- [Task statement] Count the lines in the records below that contain the string "resolution", treating uppercase and lowercase as different, and give only the number.

- [Material supplied]

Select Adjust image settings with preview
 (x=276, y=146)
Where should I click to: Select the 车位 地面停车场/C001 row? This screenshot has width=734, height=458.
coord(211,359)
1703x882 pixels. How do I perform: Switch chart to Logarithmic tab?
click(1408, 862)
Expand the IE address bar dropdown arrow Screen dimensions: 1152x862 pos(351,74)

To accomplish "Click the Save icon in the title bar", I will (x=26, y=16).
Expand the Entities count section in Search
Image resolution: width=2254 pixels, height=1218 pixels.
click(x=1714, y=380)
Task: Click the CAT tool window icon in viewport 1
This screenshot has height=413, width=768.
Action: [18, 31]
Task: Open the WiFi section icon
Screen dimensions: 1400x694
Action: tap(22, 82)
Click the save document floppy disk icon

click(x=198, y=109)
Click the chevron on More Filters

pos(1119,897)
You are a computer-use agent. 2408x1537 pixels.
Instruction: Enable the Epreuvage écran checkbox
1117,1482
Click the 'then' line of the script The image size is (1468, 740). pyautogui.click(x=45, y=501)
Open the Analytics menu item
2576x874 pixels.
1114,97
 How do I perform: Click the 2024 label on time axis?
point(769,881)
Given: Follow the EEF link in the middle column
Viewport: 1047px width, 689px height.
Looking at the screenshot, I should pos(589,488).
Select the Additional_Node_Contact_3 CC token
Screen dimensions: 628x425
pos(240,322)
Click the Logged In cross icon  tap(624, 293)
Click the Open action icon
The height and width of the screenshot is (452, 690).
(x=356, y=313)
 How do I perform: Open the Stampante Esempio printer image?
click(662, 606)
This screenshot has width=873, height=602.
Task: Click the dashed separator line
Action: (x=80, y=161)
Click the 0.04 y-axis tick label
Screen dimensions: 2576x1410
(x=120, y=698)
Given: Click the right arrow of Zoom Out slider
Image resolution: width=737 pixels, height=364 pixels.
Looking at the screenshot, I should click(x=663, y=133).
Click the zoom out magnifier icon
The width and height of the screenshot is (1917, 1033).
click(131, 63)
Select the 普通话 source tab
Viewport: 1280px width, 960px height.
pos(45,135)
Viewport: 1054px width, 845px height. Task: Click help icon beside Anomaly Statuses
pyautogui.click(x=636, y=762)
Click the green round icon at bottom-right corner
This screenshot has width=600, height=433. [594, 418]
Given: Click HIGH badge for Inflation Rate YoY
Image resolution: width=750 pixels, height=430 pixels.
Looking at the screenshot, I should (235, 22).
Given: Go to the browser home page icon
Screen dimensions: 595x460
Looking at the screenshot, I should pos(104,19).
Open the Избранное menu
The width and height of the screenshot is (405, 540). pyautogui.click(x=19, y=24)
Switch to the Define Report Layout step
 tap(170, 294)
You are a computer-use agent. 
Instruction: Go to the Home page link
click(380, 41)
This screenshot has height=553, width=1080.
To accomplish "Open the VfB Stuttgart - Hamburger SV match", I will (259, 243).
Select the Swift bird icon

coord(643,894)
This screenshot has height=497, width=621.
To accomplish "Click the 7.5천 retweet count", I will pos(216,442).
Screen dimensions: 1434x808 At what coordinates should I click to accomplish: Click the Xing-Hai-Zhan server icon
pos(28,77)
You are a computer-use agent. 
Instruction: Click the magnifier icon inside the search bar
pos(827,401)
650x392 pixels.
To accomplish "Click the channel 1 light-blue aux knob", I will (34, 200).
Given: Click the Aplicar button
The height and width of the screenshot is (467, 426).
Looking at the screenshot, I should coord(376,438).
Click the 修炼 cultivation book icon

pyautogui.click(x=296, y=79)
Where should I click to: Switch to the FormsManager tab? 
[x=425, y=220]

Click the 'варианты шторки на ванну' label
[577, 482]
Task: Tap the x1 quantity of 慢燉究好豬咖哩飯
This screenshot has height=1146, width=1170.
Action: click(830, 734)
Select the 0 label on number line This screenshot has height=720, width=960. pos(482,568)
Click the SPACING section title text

- [Correct result] 3